Le niveau de formation peut être très différent d’un secteur à l’autre, en fonction du niveau de responsabilité offert. Mais globalement il est supérieur à celui constaté il y a quelques années.

Les entreprises sont confrontées au niveau de formation de leur management. Formation de base voire technique et surtout de capacité à gérer leur équipe.

La formation des « talents » est souvent associée à un bon niveau de spécialisation en fonction de leur(s) centre(s) d’intérêt.
Leur formation, quel qu’en soit le niveau technique, ne comprend pas ou peu de cursus managérial.

L’entreprise doit les conserver suffisamment longtemps pour rentabiliser le recrutement, l’intégration, la formation au poste…

Au-delà de quelques structures où le turn-over est très faible, l’attachement « viscéral » à l’entreprise n’est  plus naturel.
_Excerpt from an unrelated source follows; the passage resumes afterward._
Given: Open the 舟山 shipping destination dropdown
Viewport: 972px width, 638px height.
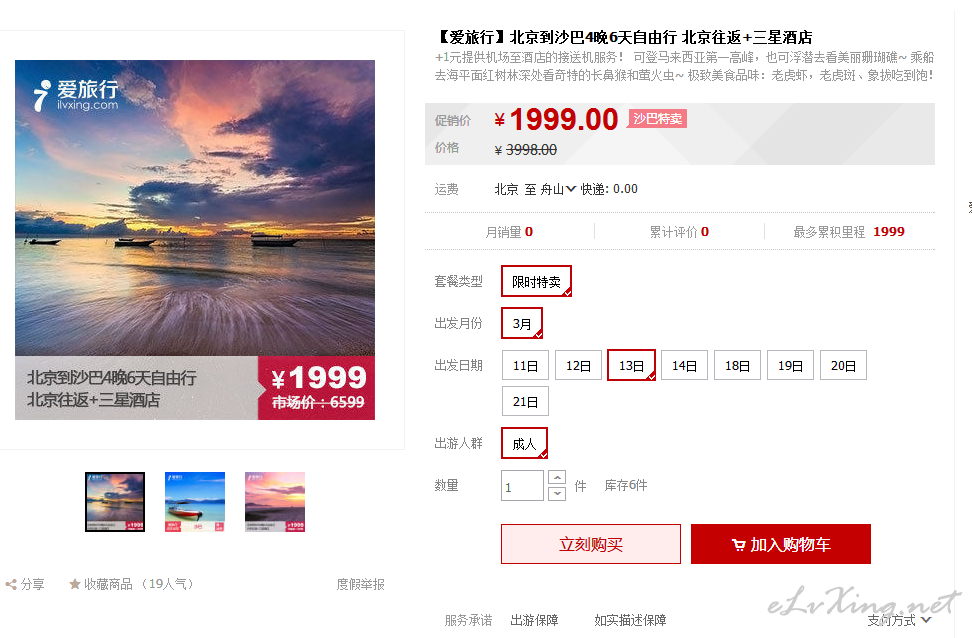Looking at the screenshot, I should point(558,189).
Démontrer tous les jours que leur intérêt et celui de l’entreprise sont compatibles. Que l’un ne va pas sans l’autre dans la mesure où, même si le point d’équilibre à évolué depuis quelques années, la réalisation sociale passe encore très largement par la place du travail dans la Société, sa place et son niveau de réalisation dans l’entreprise.
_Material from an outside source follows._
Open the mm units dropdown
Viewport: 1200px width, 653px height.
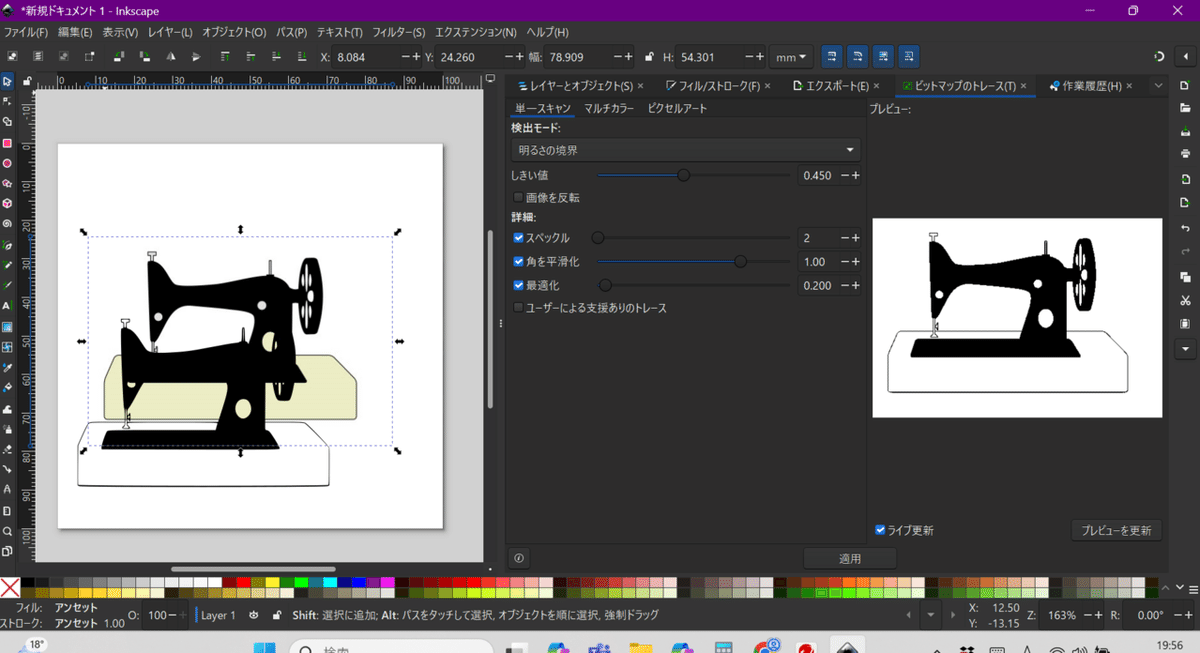[790, 57]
Franchir les étapes « en accéléré » pour être très vite autonome et occuper des postes clefs de l’organisation est une des caractéristiques de cette génération Y. Il faut gérer les « talents » de l’entreprise sans plan de carrière, mais en conservant l’idée que « l’ascenseur social » n’est pas une denrée périmée.

Intégration, intégration ! Oui, mais l’intégration c’est aussi participer au processus décisionnel. Aujourd’hui c’est un des éléments clefs d’une intégration réussie.
L’exercice est un peu plus compliqué qu’avant car il faut faire participer dans un cadre collectif en préservant les avantages liés à l’individuel !
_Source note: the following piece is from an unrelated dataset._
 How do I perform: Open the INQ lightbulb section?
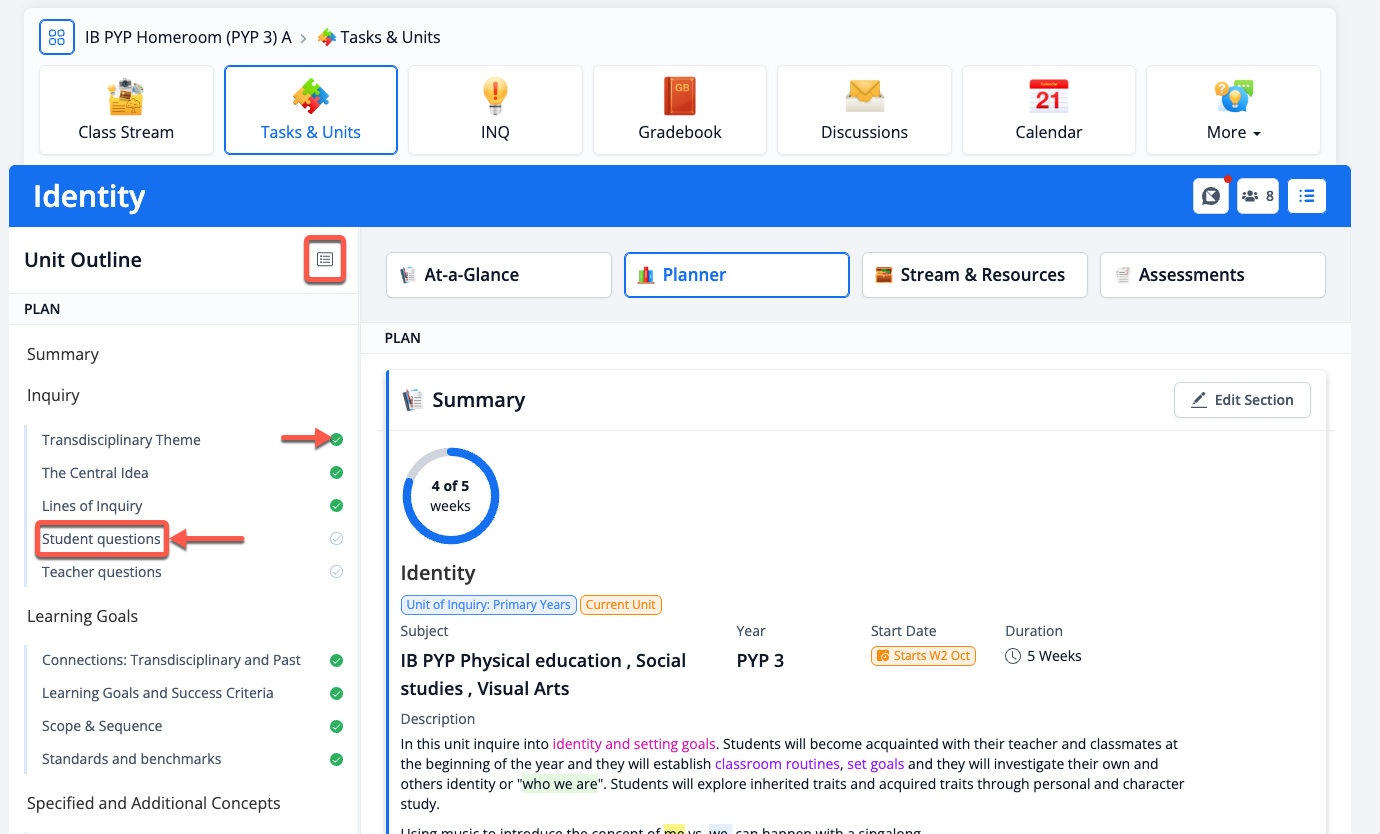pos(495,110)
Globalement les nouveaux recrutés sont plus exigeants que leurs aînés, plus critiques vis-à-vis de l’entreprise et  des dirigeants ; organisation trop complexe, illisible, qui change trop souvent, que les enjeux financiers sont exorbitants de leur centre d’intérêt.

Dans l’actualité, le bien-être au travail donc l’absence d’un certain stress devient le leitmotiv du salarié d’aujourd’hui. Peu importe ce que nous pouvons en penser, ne pas aller dans ce sens nous éloigne des objectifs des entreprises.

Les réponses concrètes sont de natures connues mais pas toujours appliquées.

Il faut s’attacher à recruter des « talents » solubles dans la culture de l’entreprise ou accepter de la faire évoluer.
Les recruter n’est pas suffisant, il faut les intégrer, les accompagner dans leur première période de quelques mois – dans leur prise de fonction.
Il faut leur assurer une évolution compatible de l’organisation, de son évolution et des attentes des salariés.
S’inquiéter de leur formation tout au long de leur parcours dans l’organisation, de leur niveau de compétences en fonction de l’évolution des métiers de l’entreprise.
Ne pas refuser de préparer la sortie d’un collaborateur tant par un apport de connaissance complémentaire non directement utilisable par l’entreprise d’aujourd’hui mais par celle de demain. Que de temps gagné pour gérer le départ !
Aider un « talent » à se reclasser à l’extérieur de l’entreprise est un investissement en termes d’image.

Et des outils existent :

  • audit/analyse des besoins en fonction de la stratégie déployée
  • recrutement par approche directe intégrant une analyse fine de la culture de l’entreprise et de la personnalité des candidats
  • recrutement d’un manager de transition pour faire face à une réorganisation ou un projet lourd et structurant
  • accompagnement pendant la période d’essai et suivi de l’intégration
  • formations répondant à l’accompagnement en termes de compétences face aux évolutions de métiers de l’entreprise ou tout changement organisationnel
  • coaching
  • préparation au départ et out-placement

En conclusion nous irons jusqu’à soutenir que FEDERER, MOTIVER donc MANAGER DES TALENTS, DES EQUIPES relève d’une vraie stratégie de développement des RESSOURCES HUMAINES en utilisant les moyens et outils adaptés à des situations différentes donc construits sur-mesure à partir de socles validés.